Chapter 12: The Firm and Market Structures Flashcards
Average revenue (AR)
Total revenue divided by quantity sold.
Shutdown point
The point at which average revenue is equal to the firm’s average variable cost.
Breakeven point
The point at which average revenue is equal to the firm’s average total cost.
Short-run average total cost
The curve describing average total cost when some costs are considered fixed.
Long-run average total cost
The curve describing average total cost when no costs are considered fixed.
Economies of scale
A decline in costs per unit as output grows, generally resulting from having fixed costs in the cost structure that are spread over more units of output.
Diseconomies of scale
Increase in cost per unit resulting from increased production.
Increasing returns to scale
When a production process leads to increases in output that are proportionately larger than the increase in inputs.

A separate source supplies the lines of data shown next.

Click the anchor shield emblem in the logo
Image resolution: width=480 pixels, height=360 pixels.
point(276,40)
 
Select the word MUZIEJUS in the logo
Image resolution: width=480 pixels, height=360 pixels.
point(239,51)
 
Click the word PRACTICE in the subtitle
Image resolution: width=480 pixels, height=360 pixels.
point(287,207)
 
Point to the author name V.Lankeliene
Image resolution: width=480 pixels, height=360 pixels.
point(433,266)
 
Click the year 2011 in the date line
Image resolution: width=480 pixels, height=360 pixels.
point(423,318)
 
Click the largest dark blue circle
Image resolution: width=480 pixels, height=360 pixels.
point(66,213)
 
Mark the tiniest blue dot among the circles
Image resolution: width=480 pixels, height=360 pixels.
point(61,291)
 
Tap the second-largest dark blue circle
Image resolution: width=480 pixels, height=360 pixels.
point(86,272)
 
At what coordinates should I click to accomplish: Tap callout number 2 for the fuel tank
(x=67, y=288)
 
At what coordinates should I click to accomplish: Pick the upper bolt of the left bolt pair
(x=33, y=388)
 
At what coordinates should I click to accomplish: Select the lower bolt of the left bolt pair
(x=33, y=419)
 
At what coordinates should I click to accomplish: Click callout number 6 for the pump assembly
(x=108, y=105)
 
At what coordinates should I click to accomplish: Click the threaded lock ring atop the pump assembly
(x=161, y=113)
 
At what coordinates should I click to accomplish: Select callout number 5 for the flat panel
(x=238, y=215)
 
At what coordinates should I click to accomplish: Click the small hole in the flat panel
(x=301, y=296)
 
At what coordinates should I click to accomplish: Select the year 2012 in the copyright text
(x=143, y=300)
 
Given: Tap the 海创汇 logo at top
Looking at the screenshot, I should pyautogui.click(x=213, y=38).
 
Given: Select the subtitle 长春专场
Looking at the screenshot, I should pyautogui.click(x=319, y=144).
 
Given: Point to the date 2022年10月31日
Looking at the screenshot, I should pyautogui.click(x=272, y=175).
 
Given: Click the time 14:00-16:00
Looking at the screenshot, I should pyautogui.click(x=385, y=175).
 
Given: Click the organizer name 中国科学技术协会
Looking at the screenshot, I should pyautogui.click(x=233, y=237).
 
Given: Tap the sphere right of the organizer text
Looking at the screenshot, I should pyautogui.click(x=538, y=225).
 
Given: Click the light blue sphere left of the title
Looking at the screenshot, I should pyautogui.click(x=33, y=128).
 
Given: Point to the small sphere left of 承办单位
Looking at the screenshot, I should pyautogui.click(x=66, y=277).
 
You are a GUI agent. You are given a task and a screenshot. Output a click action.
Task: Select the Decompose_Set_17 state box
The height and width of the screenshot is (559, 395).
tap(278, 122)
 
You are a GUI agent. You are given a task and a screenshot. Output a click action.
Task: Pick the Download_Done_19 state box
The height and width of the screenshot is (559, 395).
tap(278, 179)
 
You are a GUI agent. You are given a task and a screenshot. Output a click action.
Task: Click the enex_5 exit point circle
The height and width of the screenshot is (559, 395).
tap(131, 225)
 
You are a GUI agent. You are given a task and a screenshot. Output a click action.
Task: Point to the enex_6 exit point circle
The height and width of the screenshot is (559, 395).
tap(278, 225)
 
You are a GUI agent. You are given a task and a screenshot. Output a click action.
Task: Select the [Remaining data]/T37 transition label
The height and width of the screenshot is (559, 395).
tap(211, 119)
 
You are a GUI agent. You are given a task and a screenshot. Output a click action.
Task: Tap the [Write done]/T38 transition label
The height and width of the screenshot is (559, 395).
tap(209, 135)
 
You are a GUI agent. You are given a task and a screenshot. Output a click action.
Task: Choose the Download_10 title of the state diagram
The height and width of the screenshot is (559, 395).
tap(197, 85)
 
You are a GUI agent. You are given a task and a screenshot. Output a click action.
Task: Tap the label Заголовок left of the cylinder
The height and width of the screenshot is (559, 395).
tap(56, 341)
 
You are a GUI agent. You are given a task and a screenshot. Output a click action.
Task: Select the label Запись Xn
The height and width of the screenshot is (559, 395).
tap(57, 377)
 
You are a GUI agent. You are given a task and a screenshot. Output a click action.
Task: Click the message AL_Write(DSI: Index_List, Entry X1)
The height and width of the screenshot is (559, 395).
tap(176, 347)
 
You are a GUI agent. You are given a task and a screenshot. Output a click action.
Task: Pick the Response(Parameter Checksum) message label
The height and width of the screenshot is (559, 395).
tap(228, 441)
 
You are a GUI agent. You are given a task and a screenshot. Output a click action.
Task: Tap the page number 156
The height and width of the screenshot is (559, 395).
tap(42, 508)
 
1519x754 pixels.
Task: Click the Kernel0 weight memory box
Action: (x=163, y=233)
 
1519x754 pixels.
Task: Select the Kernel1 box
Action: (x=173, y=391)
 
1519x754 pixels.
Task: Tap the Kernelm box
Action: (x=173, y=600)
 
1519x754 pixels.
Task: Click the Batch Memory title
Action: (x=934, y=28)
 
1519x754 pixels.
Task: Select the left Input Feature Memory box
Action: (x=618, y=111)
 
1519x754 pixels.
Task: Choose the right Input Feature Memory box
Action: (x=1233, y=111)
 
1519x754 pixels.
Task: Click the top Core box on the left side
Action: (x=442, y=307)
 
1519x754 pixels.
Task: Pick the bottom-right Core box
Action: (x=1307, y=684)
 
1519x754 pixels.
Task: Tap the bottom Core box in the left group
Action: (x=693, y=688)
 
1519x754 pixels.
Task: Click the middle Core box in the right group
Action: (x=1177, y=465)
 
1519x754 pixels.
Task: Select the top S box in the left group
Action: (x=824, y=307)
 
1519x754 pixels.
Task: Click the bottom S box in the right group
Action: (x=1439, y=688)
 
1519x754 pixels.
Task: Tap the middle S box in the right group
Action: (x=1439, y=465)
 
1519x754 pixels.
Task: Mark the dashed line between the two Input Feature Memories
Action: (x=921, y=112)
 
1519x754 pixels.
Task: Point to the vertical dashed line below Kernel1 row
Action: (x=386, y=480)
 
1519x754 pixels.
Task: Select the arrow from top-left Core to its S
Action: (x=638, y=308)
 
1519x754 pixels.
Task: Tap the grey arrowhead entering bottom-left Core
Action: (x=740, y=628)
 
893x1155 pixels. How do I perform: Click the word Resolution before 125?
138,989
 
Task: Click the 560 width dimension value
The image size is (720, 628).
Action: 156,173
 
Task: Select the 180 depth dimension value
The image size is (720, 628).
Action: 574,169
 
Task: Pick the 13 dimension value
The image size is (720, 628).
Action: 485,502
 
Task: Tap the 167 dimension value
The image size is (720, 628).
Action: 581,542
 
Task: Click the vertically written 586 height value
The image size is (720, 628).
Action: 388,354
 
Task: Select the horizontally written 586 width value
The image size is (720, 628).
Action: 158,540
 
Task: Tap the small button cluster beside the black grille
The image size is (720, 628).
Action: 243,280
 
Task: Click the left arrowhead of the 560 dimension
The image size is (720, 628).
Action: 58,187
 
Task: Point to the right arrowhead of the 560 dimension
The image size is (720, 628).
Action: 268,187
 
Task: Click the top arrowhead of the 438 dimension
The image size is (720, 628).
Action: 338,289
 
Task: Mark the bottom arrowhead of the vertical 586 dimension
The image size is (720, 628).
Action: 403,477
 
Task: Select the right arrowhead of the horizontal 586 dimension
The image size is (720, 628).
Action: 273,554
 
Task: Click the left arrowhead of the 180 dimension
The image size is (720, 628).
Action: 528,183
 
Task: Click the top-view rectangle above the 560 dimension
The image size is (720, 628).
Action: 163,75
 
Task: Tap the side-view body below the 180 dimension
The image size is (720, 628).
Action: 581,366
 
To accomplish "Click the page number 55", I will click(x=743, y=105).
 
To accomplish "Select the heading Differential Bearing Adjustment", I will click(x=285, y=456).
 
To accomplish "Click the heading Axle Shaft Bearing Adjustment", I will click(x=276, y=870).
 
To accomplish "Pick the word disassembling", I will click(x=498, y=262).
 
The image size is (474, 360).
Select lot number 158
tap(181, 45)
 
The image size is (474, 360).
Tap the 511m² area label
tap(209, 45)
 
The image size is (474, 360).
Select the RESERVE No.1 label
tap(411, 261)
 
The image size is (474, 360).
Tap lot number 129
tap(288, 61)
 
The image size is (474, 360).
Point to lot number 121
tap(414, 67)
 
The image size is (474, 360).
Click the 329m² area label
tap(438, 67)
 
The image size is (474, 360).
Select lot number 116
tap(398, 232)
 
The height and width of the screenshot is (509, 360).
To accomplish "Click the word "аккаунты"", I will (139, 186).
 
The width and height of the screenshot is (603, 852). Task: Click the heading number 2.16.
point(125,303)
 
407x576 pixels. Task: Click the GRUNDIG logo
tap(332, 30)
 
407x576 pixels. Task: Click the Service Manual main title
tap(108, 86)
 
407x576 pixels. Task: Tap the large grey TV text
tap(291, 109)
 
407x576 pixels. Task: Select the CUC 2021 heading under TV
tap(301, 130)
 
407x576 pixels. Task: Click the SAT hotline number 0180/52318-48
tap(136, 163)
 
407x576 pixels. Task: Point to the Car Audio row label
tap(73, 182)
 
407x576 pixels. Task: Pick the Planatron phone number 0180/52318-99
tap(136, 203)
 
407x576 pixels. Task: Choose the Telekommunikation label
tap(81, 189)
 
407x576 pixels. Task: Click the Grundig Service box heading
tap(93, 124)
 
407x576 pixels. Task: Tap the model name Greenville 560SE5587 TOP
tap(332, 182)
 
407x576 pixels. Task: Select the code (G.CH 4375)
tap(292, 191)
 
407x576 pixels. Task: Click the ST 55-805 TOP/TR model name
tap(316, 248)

Decreasing returns to scale
When a production process leads to increases in output that are proportionately smaller than the increase in inputs.
Minimum efficient scale
The smallest output that a firm can produce such that its long-run average total cost is minimized.
Perfect competition
A market structure in which the individual firm has virtually no impact on market price, because it is assumed to be a very small seller among a very large number of firms selling essentially identical products.
Monopolistic competition
Highly competitive form of imperfect competition; the competitive characteristic is a notably large number of firms, while the monopoly aspect is the result of product differentiation.
Oligopoly
Market structure with a relatively small number of firms supplying the market.
Monopoly
In pure _____ markets, there are no substitutes for the given product or service. There is a single seller, which exercises considerable power over pricing and output decisions.
Price takers
Producers that must accept whatever price the market dictates.